Section 11.1 The Executive Director/Chief Executive Officer
The board shall appoint an Executive Director/CEO who will be the administrative head of the foundation; his appointment shall be ratified by the Trustees. He will be responsible to the board on the day to day running of the Foundation activities. He shall serve on all the important Committees and shall be the link person between those Committees and the board. He shall serve also as secretary on the Board of Trustees.
Section 11.2 Functions & Responsibilities of the Management Team
a) Recruitment of junior and intermediate cadre and their supervision.
b) Maintain high work standard and discipline among the staff.
c) Prepare plans/annual budgets and implement all approved
programmes of the Foundation.
d) Initiate various forms of fund raising and new programmes.
e) Prepare performance reports for board’s attention.

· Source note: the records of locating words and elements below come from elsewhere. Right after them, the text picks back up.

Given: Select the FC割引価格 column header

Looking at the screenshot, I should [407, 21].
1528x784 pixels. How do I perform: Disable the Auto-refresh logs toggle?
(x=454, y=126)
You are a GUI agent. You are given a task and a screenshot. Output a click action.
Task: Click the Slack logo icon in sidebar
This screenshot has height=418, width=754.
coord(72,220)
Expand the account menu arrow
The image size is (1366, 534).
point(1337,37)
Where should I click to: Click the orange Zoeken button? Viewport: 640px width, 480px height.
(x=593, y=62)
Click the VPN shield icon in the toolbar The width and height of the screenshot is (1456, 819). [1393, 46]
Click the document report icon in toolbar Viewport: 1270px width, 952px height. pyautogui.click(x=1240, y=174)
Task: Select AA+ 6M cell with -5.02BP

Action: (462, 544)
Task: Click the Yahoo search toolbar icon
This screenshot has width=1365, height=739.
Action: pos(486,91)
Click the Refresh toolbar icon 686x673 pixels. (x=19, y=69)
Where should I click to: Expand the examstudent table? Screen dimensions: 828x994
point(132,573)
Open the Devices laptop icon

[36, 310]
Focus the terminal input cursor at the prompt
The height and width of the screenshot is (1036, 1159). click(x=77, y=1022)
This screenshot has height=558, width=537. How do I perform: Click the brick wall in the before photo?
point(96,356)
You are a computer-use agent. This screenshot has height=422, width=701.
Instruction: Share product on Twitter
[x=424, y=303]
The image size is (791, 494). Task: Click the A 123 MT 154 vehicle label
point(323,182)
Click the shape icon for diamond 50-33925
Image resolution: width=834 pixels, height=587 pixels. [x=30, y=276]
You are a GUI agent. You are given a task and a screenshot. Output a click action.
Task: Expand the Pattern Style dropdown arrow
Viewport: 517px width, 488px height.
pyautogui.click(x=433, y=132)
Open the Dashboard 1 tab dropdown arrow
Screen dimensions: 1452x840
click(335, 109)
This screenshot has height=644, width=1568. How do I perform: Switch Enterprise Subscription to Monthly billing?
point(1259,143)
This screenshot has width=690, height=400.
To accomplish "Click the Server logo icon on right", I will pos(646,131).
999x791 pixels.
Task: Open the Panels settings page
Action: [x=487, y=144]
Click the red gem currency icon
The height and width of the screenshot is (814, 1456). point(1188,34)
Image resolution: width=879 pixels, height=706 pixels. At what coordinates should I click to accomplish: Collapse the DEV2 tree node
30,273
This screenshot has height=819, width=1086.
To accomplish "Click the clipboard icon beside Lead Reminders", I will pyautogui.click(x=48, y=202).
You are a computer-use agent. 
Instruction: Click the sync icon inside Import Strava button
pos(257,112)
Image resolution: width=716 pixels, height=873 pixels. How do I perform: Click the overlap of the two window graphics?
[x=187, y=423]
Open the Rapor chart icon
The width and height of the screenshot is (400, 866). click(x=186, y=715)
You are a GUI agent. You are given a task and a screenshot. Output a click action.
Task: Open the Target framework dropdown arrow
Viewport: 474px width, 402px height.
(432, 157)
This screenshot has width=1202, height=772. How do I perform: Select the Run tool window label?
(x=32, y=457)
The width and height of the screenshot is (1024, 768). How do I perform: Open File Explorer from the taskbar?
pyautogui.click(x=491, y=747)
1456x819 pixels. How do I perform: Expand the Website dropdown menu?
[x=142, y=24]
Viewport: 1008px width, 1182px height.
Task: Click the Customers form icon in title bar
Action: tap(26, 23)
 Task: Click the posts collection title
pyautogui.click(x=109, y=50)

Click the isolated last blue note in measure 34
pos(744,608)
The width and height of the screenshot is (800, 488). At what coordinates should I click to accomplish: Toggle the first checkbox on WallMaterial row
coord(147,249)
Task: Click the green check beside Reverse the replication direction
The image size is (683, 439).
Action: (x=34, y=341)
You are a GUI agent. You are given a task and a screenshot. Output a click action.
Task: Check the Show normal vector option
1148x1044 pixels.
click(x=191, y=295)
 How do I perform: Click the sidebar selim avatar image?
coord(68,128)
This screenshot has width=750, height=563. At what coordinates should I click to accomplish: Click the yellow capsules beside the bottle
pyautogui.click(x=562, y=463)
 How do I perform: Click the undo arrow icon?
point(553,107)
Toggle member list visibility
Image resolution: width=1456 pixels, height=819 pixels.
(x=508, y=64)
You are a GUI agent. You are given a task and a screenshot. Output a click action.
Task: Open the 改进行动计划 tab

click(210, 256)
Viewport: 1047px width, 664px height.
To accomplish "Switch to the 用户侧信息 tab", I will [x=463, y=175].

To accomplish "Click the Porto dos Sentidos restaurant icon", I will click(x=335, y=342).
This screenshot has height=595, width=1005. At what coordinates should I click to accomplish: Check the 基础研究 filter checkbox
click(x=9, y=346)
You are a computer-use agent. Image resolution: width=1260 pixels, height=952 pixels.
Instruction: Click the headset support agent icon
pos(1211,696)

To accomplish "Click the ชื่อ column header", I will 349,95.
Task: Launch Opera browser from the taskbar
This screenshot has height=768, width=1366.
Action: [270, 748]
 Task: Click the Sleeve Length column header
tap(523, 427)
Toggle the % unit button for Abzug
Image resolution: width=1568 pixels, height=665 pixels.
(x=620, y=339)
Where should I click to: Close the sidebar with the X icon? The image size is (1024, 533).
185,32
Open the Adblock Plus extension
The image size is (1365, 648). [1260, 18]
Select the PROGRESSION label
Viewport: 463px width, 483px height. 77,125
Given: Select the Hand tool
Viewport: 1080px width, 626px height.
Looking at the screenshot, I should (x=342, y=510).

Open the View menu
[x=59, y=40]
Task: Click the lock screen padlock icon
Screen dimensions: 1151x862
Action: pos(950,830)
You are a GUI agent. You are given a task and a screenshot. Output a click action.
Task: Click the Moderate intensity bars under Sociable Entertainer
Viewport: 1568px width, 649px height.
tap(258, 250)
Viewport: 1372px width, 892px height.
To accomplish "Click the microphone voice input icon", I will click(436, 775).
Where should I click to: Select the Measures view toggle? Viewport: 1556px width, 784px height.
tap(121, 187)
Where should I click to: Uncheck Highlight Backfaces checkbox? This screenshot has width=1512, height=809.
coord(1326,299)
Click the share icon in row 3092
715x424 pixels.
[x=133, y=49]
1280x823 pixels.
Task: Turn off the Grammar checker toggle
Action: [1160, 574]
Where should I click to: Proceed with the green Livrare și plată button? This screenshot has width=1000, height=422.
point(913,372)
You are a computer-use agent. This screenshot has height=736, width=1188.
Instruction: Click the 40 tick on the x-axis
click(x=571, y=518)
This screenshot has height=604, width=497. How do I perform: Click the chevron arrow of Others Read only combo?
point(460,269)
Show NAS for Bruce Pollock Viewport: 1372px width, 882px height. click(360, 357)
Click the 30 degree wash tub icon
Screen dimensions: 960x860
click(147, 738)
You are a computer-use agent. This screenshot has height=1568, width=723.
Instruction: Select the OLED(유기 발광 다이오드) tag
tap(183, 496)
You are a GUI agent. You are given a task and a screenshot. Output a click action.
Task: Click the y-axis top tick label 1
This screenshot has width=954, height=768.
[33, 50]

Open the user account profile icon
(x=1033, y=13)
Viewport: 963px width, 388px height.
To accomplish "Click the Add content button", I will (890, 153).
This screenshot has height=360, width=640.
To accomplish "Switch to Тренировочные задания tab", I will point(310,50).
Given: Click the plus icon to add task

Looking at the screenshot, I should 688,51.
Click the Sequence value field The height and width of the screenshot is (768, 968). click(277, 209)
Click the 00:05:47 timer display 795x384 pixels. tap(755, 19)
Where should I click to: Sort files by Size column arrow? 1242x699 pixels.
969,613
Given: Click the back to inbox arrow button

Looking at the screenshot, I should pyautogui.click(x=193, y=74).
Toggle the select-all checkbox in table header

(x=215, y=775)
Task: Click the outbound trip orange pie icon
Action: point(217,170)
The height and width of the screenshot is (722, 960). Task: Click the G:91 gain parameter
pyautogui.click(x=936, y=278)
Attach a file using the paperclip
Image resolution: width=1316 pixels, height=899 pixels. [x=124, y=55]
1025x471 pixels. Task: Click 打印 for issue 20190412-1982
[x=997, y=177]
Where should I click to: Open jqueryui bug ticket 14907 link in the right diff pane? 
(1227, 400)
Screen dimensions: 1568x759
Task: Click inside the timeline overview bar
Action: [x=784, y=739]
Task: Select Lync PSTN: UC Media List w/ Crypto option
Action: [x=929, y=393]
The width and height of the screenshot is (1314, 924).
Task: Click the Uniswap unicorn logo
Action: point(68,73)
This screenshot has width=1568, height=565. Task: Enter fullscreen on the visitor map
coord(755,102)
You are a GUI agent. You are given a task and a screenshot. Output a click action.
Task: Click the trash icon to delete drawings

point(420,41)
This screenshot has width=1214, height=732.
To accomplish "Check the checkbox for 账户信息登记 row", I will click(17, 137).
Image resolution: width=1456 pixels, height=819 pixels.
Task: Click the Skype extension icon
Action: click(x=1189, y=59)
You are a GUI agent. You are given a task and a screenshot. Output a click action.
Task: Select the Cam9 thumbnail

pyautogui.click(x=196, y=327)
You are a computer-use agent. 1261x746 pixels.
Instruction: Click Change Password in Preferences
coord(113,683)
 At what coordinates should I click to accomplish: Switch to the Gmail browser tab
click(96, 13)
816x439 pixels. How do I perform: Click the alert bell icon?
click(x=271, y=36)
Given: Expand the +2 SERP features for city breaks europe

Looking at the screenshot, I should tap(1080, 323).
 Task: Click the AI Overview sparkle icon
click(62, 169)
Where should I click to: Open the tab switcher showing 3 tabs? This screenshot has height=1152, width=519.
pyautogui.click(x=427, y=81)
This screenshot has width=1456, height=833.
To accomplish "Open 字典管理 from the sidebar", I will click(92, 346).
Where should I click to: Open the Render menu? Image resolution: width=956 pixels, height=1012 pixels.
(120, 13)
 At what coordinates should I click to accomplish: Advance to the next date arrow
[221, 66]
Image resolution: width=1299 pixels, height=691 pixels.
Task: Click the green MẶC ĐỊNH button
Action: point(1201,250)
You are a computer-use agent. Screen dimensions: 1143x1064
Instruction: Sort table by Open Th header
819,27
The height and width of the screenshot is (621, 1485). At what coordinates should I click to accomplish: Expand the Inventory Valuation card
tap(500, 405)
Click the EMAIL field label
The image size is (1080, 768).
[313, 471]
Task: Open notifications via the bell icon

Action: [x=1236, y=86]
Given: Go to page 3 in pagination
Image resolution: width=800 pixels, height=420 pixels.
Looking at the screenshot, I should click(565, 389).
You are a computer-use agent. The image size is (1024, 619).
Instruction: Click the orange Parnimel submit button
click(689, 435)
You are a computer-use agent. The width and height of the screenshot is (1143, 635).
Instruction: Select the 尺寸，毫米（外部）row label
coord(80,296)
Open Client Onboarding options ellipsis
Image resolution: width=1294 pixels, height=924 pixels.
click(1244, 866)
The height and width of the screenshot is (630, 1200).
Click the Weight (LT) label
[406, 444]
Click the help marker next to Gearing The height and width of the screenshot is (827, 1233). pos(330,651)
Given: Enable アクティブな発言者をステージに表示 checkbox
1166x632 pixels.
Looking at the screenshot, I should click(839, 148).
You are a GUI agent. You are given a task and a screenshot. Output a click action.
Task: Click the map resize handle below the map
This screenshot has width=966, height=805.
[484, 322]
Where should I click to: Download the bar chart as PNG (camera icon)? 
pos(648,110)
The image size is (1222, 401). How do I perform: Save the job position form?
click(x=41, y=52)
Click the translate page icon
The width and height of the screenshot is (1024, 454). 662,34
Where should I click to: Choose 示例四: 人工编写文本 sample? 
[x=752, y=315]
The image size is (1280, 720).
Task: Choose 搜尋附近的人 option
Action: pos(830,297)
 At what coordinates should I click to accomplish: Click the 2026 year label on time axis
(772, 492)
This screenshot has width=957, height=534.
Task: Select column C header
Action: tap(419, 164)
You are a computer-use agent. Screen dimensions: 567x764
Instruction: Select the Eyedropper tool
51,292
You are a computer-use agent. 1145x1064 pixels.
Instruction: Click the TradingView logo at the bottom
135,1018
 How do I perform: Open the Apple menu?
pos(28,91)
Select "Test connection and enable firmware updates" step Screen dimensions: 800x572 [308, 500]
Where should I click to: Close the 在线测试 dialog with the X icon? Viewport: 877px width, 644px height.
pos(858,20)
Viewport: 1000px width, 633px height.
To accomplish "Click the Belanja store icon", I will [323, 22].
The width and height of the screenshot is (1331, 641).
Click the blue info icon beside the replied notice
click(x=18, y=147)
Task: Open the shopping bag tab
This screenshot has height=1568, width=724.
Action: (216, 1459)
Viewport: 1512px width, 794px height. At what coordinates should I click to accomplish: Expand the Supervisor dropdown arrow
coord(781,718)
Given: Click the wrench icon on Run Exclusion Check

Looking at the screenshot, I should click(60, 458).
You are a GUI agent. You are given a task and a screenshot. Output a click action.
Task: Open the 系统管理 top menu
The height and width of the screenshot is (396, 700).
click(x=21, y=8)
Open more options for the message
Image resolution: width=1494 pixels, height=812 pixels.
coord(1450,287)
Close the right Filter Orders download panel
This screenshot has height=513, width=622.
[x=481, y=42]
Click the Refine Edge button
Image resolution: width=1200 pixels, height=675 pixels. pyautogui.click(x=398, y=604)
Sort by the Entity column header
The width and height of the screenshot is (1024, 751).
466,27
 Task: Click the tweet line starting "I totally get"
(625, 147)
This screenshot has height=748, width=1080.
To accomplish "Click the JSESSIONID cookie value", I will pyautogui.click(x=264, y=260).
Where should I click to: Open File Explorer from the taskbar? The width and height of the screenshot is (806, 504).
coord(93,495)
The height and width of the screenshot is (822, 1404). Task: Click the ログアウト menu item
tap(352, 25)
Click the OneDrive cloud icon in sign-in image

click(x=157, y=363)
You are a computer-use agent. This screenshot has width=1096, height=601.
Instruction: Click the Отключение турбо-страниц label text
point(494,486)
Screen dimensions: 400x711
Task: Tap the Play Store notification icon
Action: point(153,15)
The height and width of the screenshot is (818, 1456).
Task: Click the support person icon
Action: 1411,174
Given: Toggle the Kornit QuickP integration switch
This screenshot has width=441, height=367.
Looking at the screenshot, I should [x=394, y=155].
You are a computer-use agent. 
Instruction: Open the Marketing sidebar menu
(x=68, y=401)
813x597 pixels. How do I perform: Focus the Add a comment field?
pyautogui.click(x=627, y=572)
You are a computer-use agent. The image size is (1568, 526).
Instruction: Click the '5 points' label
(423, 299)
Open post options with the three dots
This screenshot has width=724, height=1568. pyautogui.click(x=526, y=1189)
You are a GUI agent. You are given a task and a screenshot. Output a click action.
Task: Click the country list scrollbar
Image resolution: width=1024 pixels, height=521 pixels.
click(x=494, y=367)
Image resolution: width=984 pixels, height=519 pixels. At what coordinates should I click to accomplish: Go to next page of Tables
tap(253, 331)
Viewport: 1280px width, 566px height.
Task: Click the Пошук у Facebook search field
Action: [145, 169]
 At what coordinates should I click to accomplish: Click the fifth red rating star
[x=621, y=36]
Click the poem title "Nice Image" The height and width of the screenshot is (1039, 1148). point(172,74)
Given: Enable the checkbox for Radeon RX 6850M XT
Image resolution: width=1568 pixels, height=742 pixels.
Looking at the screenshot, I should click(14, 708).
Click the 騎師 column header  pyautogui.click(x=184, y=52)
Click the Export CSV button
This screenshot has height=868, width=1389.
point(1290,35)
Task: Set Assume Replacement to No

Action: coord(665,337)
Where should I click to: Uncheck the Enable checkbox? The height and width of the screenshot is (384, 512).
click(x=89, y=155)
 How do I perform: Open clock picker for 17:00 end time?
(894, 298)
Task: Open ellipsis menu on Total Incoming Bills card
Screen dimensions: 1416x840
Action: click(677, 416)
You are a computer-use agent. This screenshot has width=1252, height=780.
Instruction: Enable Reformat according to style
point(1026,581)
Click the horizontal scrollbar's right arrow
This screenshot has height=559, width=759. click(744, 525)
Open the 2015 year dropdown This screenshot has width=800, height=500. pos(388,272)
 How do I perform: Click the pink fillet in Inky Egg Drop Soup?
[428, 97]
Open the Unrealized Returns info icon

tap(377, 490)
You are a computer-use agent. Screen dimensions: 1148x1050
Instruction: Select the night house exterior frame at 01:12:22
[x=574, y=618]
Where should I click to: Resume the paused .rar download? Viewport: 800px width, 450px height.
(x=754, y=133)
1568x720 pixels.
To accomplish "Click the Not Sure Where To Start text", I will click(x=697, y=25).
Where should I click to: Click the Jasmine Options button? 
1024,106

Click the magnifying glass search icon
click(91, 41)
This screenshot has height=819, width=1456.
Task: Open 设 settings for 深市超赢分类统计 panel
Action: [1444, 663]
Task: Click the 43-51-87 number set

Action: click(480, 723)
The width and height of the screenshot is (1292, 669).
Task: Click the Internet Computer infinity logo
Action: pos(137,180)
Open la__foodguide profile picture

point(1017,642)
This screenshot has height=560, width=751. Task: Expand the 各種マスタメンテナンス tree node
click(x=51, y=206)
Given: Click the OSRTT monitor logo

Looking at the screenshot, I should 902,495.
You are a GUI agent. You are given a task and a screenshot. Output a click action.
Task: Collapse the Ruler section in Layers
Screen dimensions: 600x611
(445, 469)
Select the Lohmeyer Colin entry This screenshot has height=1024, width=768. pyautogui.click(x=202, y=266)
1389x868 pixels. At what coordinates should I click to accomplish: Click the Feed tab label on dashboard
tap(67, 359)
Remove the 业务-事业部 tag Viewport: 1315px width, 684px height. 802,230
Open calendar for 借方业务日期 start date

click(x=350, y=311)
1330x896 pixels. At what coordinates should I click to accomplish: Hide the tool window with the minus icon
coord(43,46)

f) Maintain the core values of the Foundation and represent it to the outside world as a responsible and good corporate citizen.
Section 12.1 These provisions guide the general behaviour of all persons working
for the Foundation in keeping with similar practices in all public and
private organizations.
Clause 13 Our motto: Service to humanity
Clause 14 Common Seal: The Common Seal of the Foundation shall be in the
custody of the Executive Director, who will keep it safely on behalf of the Trustees. All official documents of the Foundation shall be signed by the appropriate authority and sealed with the official Seal.
The concentric circles of the Seal shall have “Aver Memorial Foundation “ engraved and the space in the centre shall be inscribed with, AMEFOND.
Clause 15 Beneficial Interest of Members of the Board of Trustees , Governors
Section 15.1 The income and property of Aver Memorial Foundation
wheresoever derived shall be applied towards the promotion of the
objectives of the Foundation as set forth in Clause 6, and no part thereof shall be paid or transferred directly or indirectly by way of dividend, bonus or otherwise by way of profit to staff and board members of the Foundation.
Section 15.2 Provided that nothing herein shall prevent the payment in good
faith of reasonable and proper remuneration to any board member or staff of the Foundation for services rendered to it. However, no member of the board of Trustees and Governors or Officers of the Management Team shall have a proprietary or personal interest in any property of the Foundation or be appointed to salaried office or any office of the Foundation paid by fees, and that no remuneration or other benefit in money or monies shall be given by the Foundation to any member of such Trustees or Board except repayment of out of pocket expenses or reasonable or proper rent for premises demised or let to the Foundation.
Provided that the provision aforesaid shall not apply to any payment to any company in which such a member shall hold not more than 100th part of the company and such member shall be bound to account for any share of profit he/she may receive in respect of any such payment.
Clause 16 Revision of the Constitution
No alterations, changes, additions, and amendments shall be made to this constitution except the proposition is sent to the Executive Director in writing with a proposer and a seconder for the consideration and approval by the Board and Trustees.
Clause 17 Winding-Up
the case of winding-up affairs of the Foundation, and if there remain,
after the satisfaction of all its debts and liabilities, any property whatsoever the same shall not be paid or distributed among the staff or board members. There shall be transfer of such property or any other items belonging to the Foundation to another body or bodies with similar objectives as those of AMEFOND; and the body or bodies are prohibited from distributing among its or their members to an extend as provided in this special clause. The decision to effect the transfer as stated in this provision shall be that of the Board of Directors endorsed by the Trustees.